> STATED TASK
Please transcribe everything from "The New Rule: The" down to "empty space outside." in the isoperimetric inequality text below, keeping every word and punctuation mark unchanged.

Isoperimetric inequality for nonlocal bi-axial discrete perimeter

Imagine you are a city planner tasked with building a new neighborhood. You have a fixed number of bricks (let's say 100 bricks) to build a single, solid block of houses. Your goal is to arrange these bricks into a shape that is as "compact" as possible.

In the old, classic world of geometry, "compact" simply meant having the shortest possible fence around the outside. If you used 100 bricks, the best shape was a perfect square (10x10), because it had the shortest fence compared to a long, skinny rectangle (1x100). This is the famous Isoperimetric Problem: for a fixed area, the shape with the smallest perimeter is a circle (or a square in a grid world).

But this paper introduces a twist. It asks: What if the "fence" isn't just the outside edge?

The New Rule: The "Telepathic" Neighborhood

In this new world, the bricks don't just care about their immediate neighbors. They have a "long-range connection."

Imagine every brick in your neighborhood can "feel" every other brick in the entire city, even if they are far apart.

If a brick is on the edge of your block, it feels a strong pull from the empty space outside.
But here's the kicker: If there is a gap inside your block (a hole), or if your block is shaped like a "C" or a "U," the bricks on the inside of the curve also feel a pull from the outside world, even though they are surrounded by other bricks.

The "cost" of your shape isn't just the length of the outer fence. It's the sum of all these long-distance "tugs" between the inside of your block and the outside world. The further apart two points are, the weaker the tug, but it never completely disappears.

> STORED DATA
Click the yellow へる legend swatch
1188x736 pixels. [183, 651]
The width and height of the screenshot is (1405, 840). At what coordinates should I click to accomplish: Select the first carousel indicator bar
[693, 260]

> EXERCISE SOLUTION
The New Rule: The "Telepathic" Neighborhood

In this new world, the bricks don't just care about their immediate neighbors. They have a "long-range connection."

Imagine every brick in your neighborhood can "feel" every other brick in the entire city, even if they are far apart.

If a brick is on the edge of your block, it feels a strong pull from the empty space outside.